In questo periodo di pandemia ho scritto un diario giornaliero per tirare le fila del tempo trascorso nella quarantena #iorestoacasa. Ecco gli estratti dei miei monologhi interiori analizzati in chiave filosofica.

«A.D. 2020, giorno di quarantena: 1.
Mi sento tutti i sintomi del COVID-19. Tento di prendermi il polso, ma non riesco a contare i battiti. Ho ritirato fuori il manuale del soccorritore, pensando di poter scoprire delle verità nascoste, manco fossi Carlo Urbani
[…]».

L’angoscia emerge prontamente in questa situazione di incertezza, lasciando la paura razionale chiusa in un angolo remoto del cervello. La paura che è un ottimo meccanismo di difesa non può venire in soccorso nel caso di questa pandemia. Infatti non possiamo circoscrivere il virus a un oggetto ben determinato, esiste invece un’angoscia: chiunque o qualsiasi superficie può essere veicolo del COVID-19 e quindi infettarci.

«A.D. 2020, giorno di quarantena: 2.
[…] Inizio le mie elucubrazioni su tempo e spazio. Che fine ha fatto Joker e il suo “Infinite cose da fare e così poco tempo?”».

Grazie alla clausola derogatoria è possibile in caso di un dichiarato stato di emergenza derogare ad alcuni diritti umani, nel nostro caso: la libertà di movimento.
Dobbiamo fare i conti con la sola dimensione del tempo, che presentandosi a rallentatore consente a tutti noi di riscoprire la capacità di annoiarsi. Anziché “riempire il tempo”, come se in fondo si potesse, lasciamolo scorrere e apprezziamolo come un bene in quanto tale. Bertrand Russell nel suo saggio La conquista della felicità (1930) scriveva: «Una generazione che non riesce a tollerare la noia è una generazione di uomini piccoli, nei quali ogni impulso vitale appassisce».

«A.D. 2020, giorno di quarantena: 3.
[…] L’Italia? Sembra un romanzo di Philip K. Dick, forse ci serve un guaritore galattico. La convivenza?
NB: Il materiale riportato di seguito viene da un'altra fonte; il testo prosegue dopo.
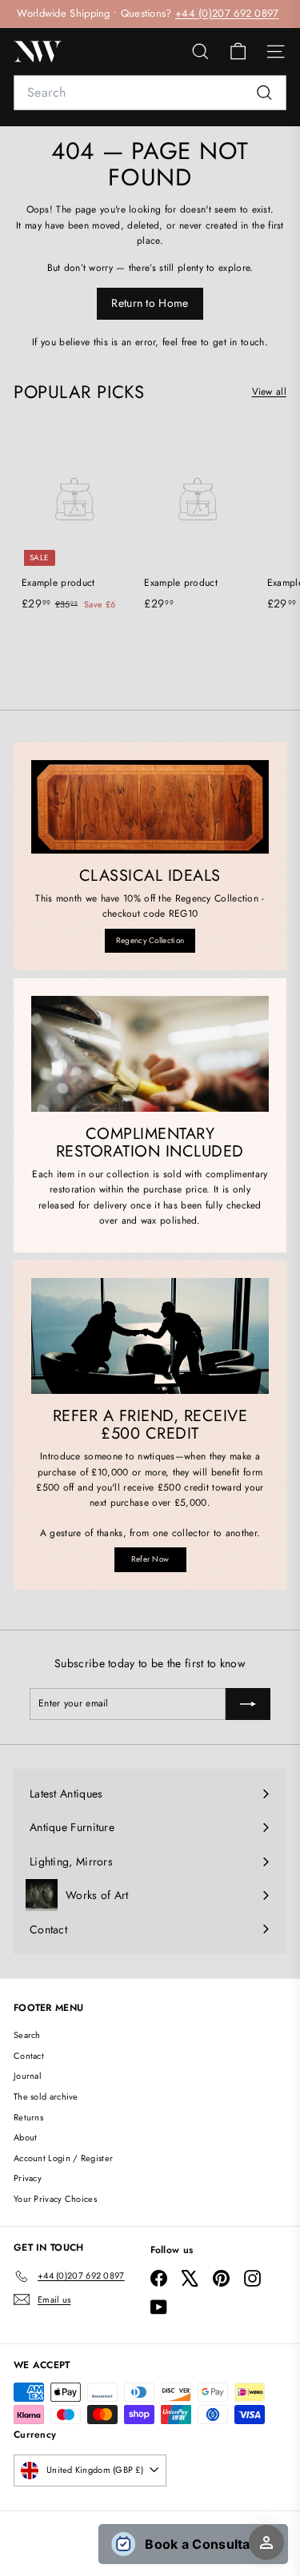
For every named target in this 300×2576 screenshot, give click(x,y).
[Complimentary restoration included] (150, 1054)
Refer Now (150, 1559)
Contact (29, 2055)
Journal (28, 2075)
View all (269, 391)
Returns (28, 2117)
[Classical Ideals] (150, 807)
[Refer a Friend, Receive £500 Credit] (150, 1336)
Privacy (28, 2178)
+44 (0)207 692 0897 (227, 13)
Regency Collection (150, 940)
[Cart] (238, 51)
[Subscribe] (248, 1704)
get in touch (239, 342)
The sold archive (46, 2096)
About (26, 2137)
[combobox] (150, 92)
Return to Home (149, 303)
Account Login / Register (63, 2158)
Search (27, 2035)
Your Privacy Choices (55, 2198)
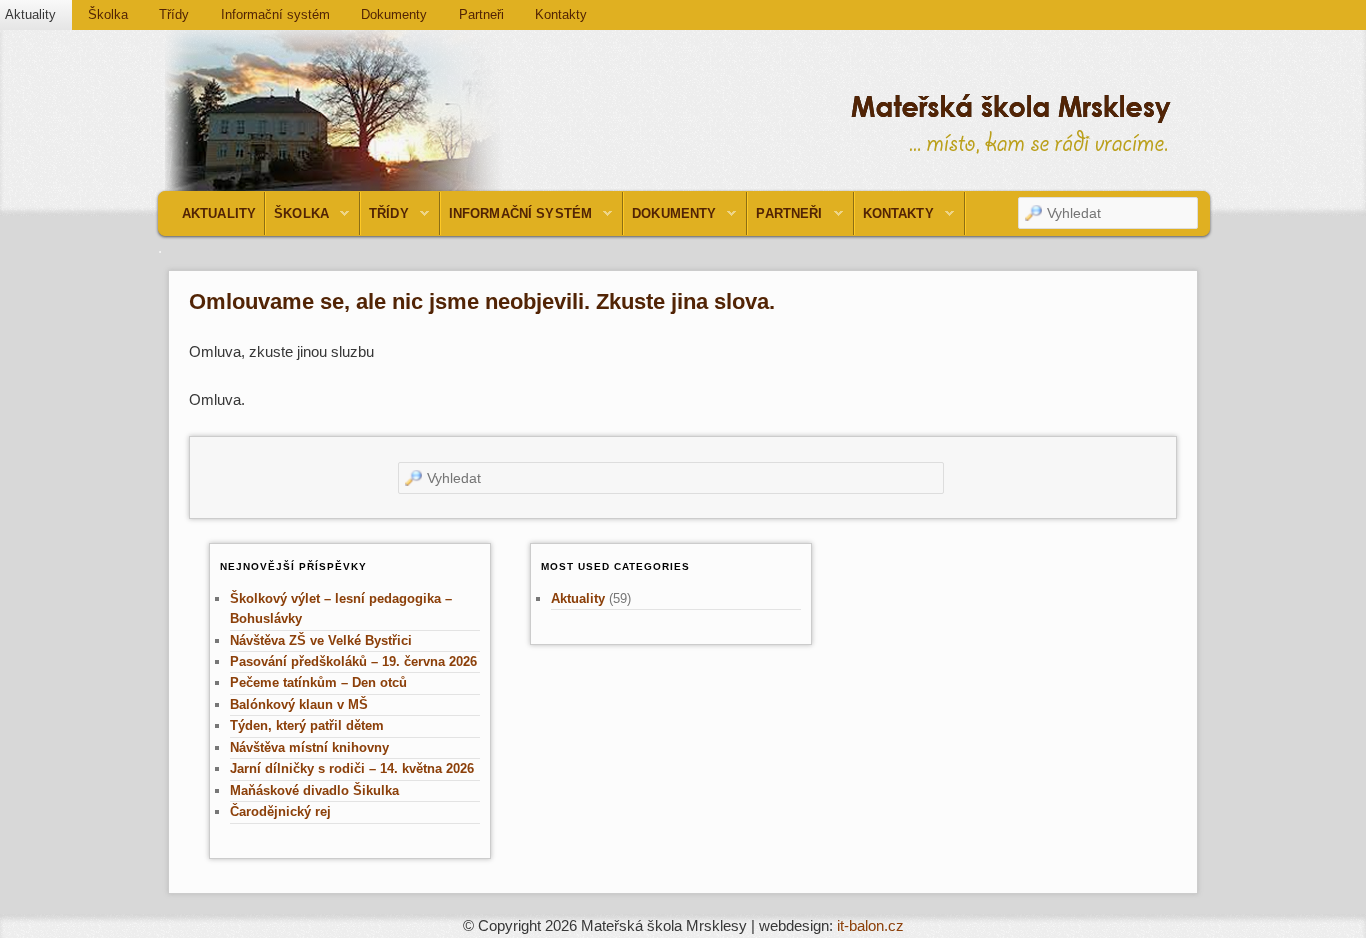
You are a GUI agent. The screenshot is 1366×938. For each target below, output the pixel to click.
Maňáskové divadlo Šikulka (314, 790)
Un cazzo di sacrificio, una casa in fiamme sarebbe un’idea brillante, Tarkovskij! […]».

La convivenza forzata mette a dura prova le relazioni di amore, amicizia, familiari; figuriamoci quelle non scelte – finisco infatti per simpatizzare per la pagina social Il coinquilino di merda. È necessario ricordarsi l’importanza della volontà di vivere la relazione, non basta trovarsi sotto lo stesso tetto e passare tanto tempo assieme per trovare benessere in un rapporto interpersonale.
In alcuni casi, la situazione è drammatica. Purtroppo la casa, che dovrebbe essere la base della dimensione dell’abitare, quindi rappresentare la protezione entro ciò che ci è parente e che ha cura di ogni cosa, si trasforma in un inferno. Le donne vittime di violenza sono costrette a una convivenza prolungata con il maltrattante.
E poi c’è chi la casa non la ha, rimane fuori e l’unica speranza resta la solidarietà delle persone.

«A.D. 2020, giorno di quarantena: 4.
[…] Penso che il mondo ci stia dando una lezione, ora abbiamo tempo per comprenderla».
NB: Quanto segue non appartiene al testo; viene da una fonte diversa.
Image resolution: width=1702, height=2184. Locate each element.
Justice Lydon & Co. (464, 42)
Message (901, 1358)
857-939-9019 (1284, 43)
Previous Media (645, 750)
La situazione attuale evidenzia come il nostro modus vivendi abbia influito sulla diffusione territoriale del virus, contribuendo ad aumentare il rischio di contagio. È necessario cambiare rotta, o addirittura rimanere fermi, in questo caso. L’umanità si arresta e cominciano a intravedersi alcuni cambiamenti a livello di emissioni di CO2 e di inquinamento. Già, perché il nostro modus vivendi agisce anche sul riscaldamento globale, ricordate?
A tal proposito, l’Organizzazione Mondiale della Sanità ritiene che una delle più importanti conseguenze del riscaldamento globale sarà l’alterazione dei processi di trasmissione di malattie infettive1. Il tempo di oggi si trasforma in un’opportunità per conoscere socraticamente noi stessi e diventare consapevoli di essere “esseri nel mondo“.

«A.D. 2020, giorno di quarantena: 5.
Osservo il mondo dal cosiddetto bunker. Intorno a me vedo solo astronauti e mutanti con mascherine e bombole. Gli astronauti si guardano perplessi: togli i guanti, metti i guanti, prendi l’amuchina, disinfetta, guarda il mutante con la mascherina, e ricomincia daccapo. Mi attendono 10 ore, manco fossi nel film
Interstellar sul pianeta “chisiricordailnome” dove il tempo è dilatato e i minuti sono anni. Pensiero cardine del giorno: essere il gatto di Schrödinger fa schifo».

L’essere umano abita la casa dell’incertezza, una condizione che accompagna l’uomo in ogni suo aspetto, a partire dalla riflessione fino al concretizzarsi nell’azione. Come sosteneva Zygmunt Bauman «La vita si vive nell’incertezza, per quanto ci si sforzi del contrario». L’incertezza coinvolge due dimensioni: quella del futuro e del rischio. Si è incerti perché si sente più o meno incombente la presenza del rischio nel futuro prossimo; rendendo così non certe le cose a cui ci riferiamo nella dimensione del presente.

«A.D. 2020, giorno di quarantena: 6.
Isolamento giorno: 1.
[…] La mia quarantena è iniziata daccapo dopo aver soggiornato nel bunker insieme ai mutanti. Inizio a scrivere le cose da fare dopo – finita la quarantena – finita la prigione – finita la sofferenza, insomma DOPO: ballare in mutande in strada, abbracciare sconosciuti, fare campeggi in tutte le stagioni in tutti i luoghi, in tutti i laghi con Valerio Scanu, imparare una lingua nuova (speriamo il portoghese, ma va bene anche l’Esperanto) per parlare con più persone possibili, riprendere aikido, yoga e iniziare tutti gli sport di squadra: più si è meglio è. Riesumare vecchie sfide e fare il giro del mondo in 80 giorni toccando più posti o persone possibili».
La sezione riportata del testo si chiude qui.